What needs to be done: Please write out the part of the material that opens with its first line and closes with the line containing "Action: [551, 494]", both ends included, and leave the pictures out.

[Records for locating words and elements]
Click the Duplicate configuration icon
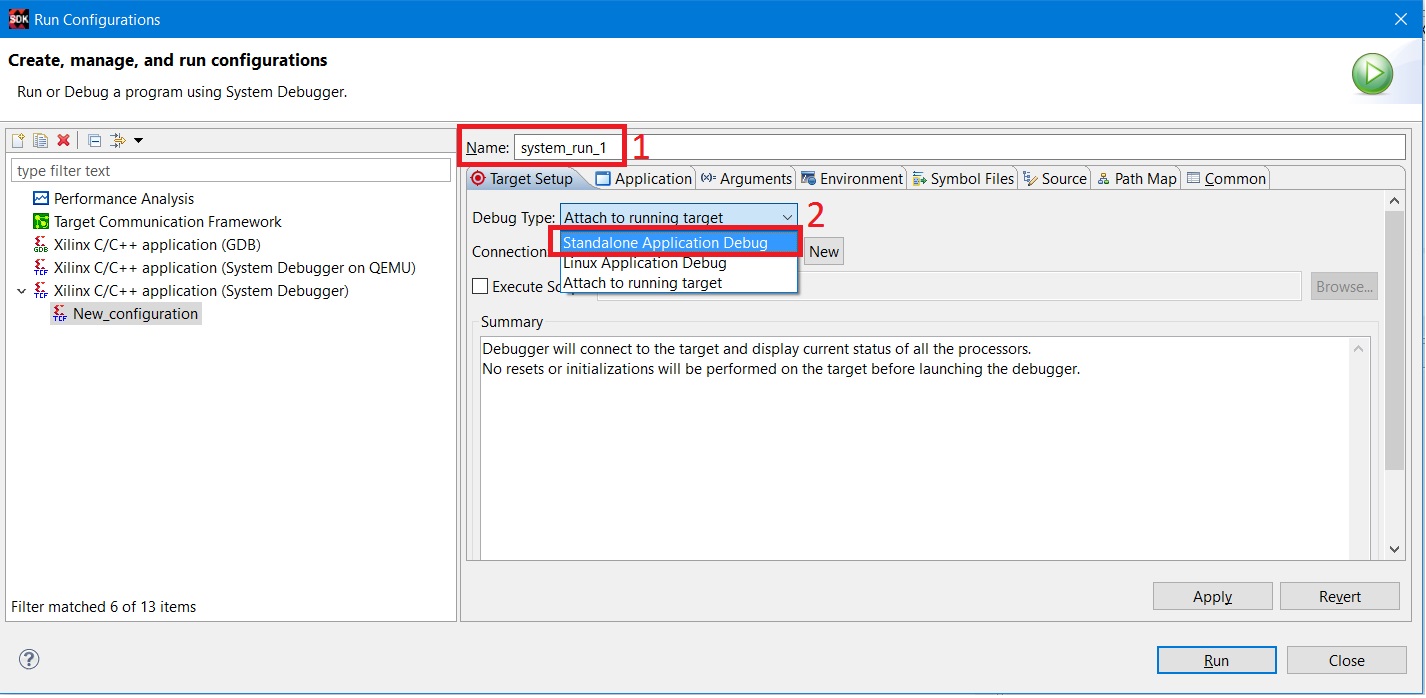Screen dimensions: 1426x698 click(41, 140)
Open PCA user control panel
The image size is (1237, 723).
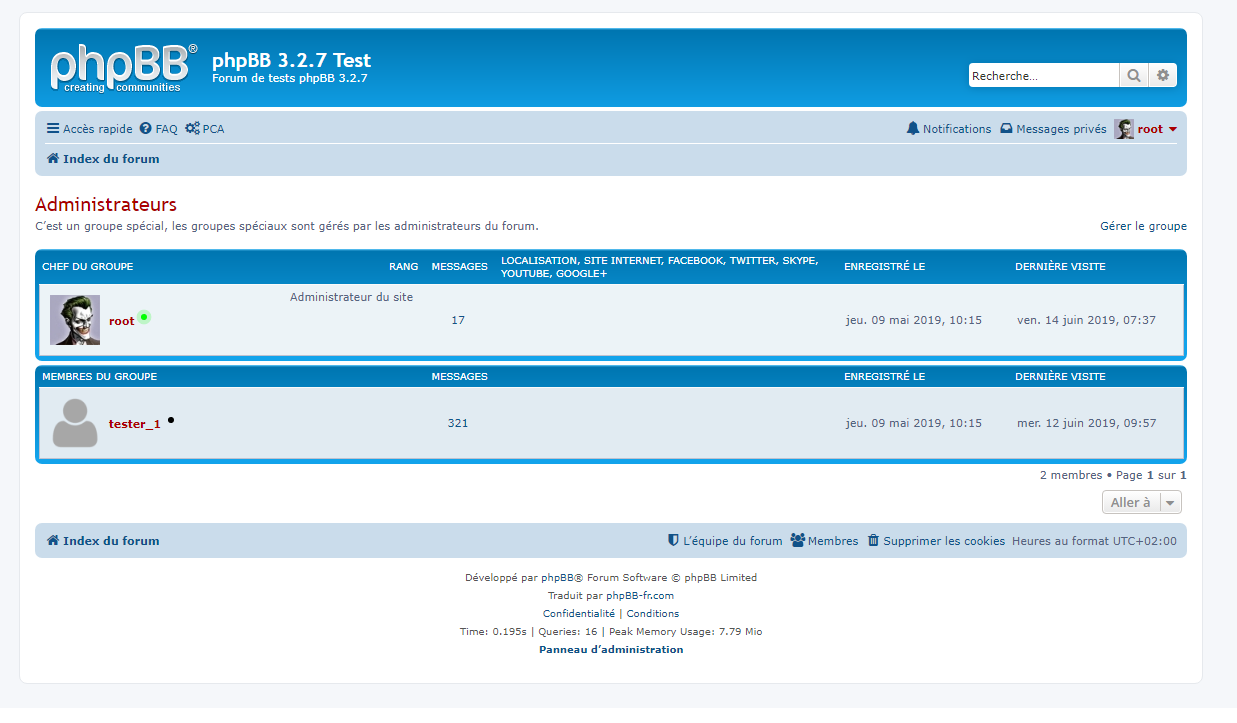pyautogui.click(x=205, y=129)
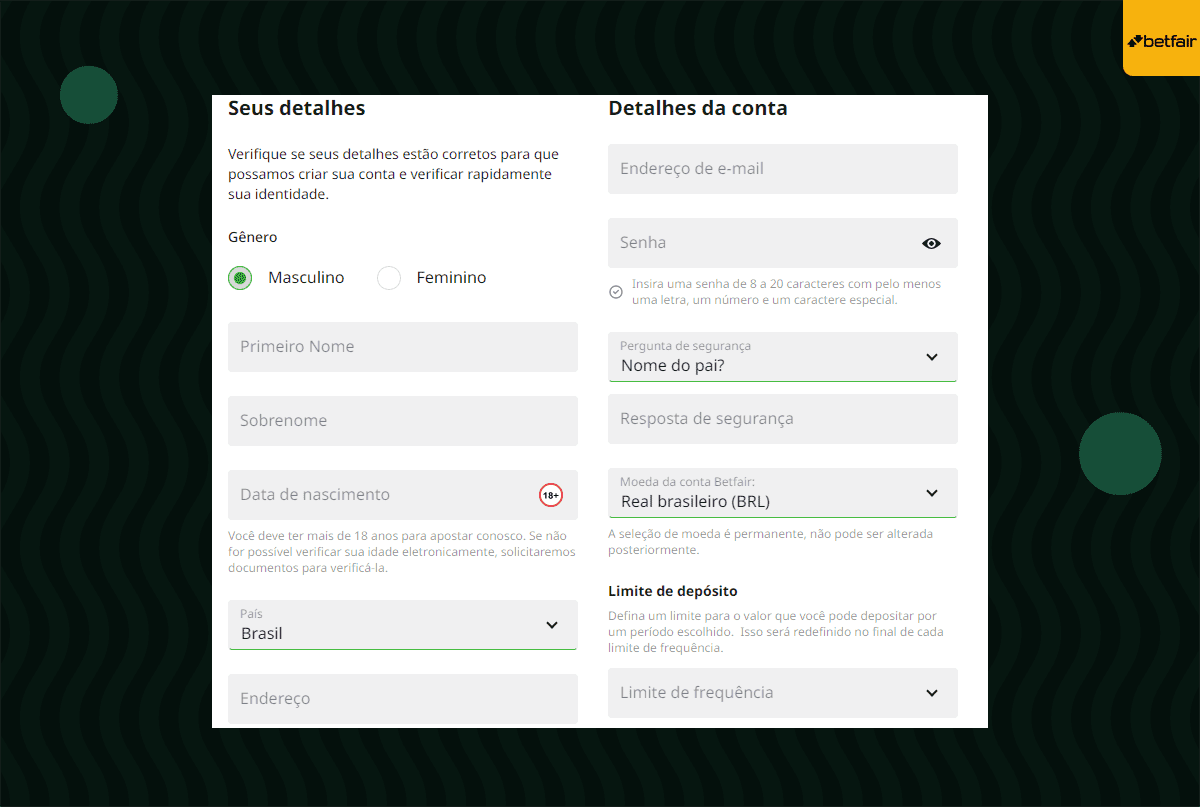Screen dimensions: 1200x807
Task: Click the 18+ age restriction icon
Action: [551, 494]
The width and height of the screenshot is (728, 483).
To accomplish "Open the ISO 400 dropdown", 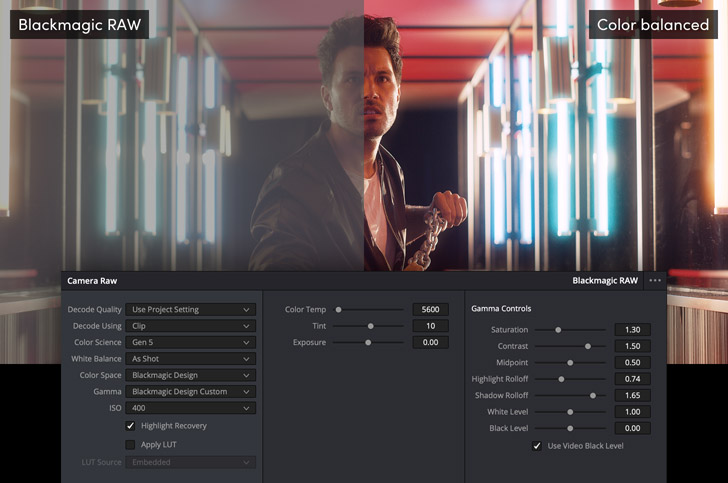I will click(x=191, y=408).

In response:
Click the Duplicate configuration icon
Screen dimensions: 1426x698 click(41, 140)
Open PCA user control panel
The image size is (1237, 723).
pyautogui.click(x=205, y=129)
Screen dimensions: 1200x807
Task: Click the 18+ age restriction icon
Action: [551, 494]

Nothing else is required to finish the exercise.